= INSTRUCTIONS FOR THE TASK =
Skip every image and restate the data word for word.
*** Opening of DATA FOR PROCESSING ***
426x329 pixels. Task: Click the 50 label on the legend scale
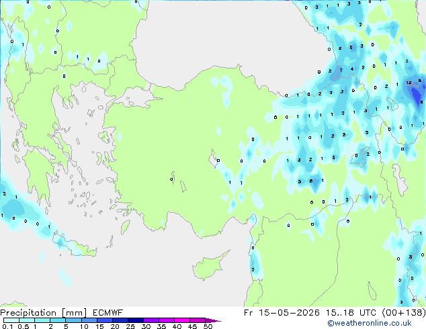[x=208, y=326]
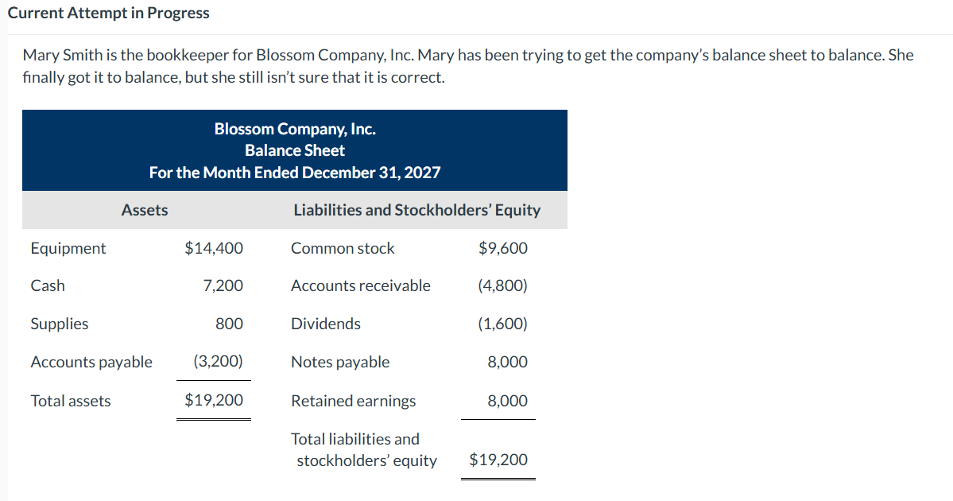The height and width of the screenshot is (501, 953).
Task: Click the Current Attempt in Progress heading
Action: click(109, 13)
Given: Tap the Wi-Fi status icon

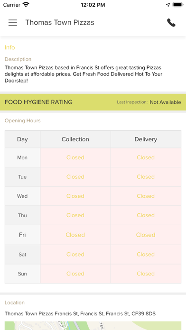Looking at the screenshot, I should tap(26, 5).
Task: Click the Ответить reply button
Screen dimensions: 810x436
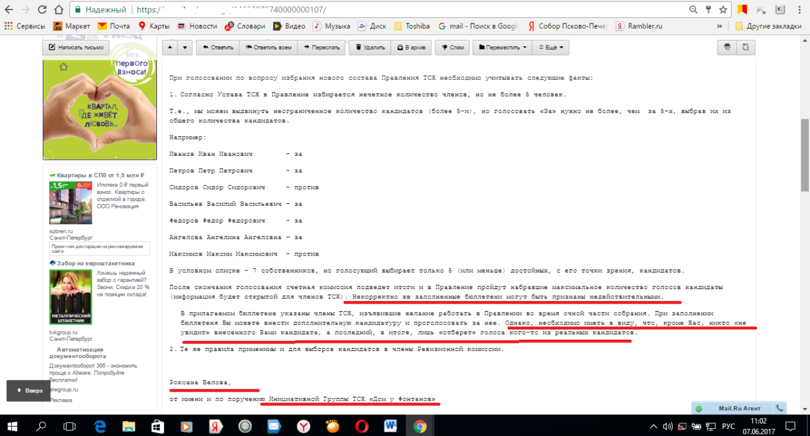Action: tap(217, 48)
*** Close of DATA FOR PROCESSING ***
= WRITTEN ANSWER =
426x329 pixels. Task: Click the 50 label on the legend scale
[x=208, y=326]
The height and width of the screenshot is (501, 953).
Task: Click the Current Attempt in Progress heading
Action: click(109, 13)
Given: Tap the Wi-Fi status icon

Looking at the screenshot, I should tap(26, 5).
Task: Click the Ответить reply button
Screen dimensions: 810x436
Action: tap(217, 48)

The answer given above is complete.